Reproduce the rows below unchanged, everything from the start of the rows down to the line containing "pyautogui.click(x=112, y=10)".

______________________________

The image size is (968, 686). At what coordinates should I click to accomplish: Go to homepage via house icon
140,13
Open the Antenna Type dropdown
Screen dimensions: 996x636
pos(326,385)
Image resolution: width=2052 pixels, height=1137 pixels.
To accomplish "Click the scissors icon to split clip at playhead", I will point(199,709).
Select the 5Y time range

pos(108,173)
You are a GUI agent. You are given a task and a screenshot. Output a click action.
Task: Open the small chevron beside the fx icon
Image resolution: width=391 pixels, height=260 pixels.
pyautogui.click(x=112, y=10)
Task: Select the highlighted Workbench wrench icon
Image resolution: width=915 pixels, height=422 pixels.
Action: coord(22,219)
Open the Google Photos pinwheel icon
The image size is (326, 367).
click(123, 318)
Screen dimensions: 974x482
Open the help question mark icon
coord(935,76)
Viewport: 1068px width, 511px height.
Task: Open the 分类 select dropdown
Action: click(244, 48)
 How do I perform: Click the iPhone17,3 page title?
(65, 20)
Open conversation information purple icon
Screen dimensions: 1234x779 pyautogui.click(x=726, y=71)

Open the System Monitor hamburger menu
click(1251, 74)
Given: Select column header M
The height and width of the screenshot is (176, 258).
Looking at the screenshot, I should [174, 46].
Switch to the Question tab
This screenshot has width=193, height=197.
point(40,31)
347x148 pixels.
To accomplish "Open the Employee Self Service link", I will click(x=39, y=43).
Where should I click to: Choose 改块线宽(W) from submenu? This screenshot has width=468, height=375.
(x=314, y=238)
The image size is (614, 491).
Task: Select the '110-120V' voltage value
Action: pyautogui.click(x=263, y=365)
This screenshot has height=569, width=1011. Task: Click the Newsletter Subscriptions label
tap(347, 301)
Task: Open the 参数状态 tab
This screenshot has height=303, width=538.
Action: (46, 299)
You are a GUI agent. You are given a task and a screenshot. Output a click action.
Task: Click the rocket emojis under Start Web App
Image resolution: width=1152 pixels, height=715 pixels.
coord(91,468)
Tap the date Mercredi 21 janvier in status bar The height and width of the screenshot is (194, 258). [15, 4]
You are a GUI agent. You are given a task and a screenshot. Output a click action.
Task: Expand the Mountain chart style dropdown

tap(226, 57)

______________________________

ANSWER:
The image size is (968, 686). At what coordinates should I click to accomplish: Go to homepage via house icon
140,13
Open the Antenna Type dropdown
Screen dimensions: 996x636
pos(326,385)
Image resolution: width=2052 pixels, height=1137 pixels.
To accomplish "Click the scissors icon to split clip at playhead", I will point(199,709).
Select the 5Y time range

pos(108,173)
You are a GUI agent. You are given a task and a screenshot. Output a click action.
Task: Open the small chevron beside the fx icon
Image resolution: width=391 pixels, height=260 pixels.
pyautogui.click(x=112, y=10)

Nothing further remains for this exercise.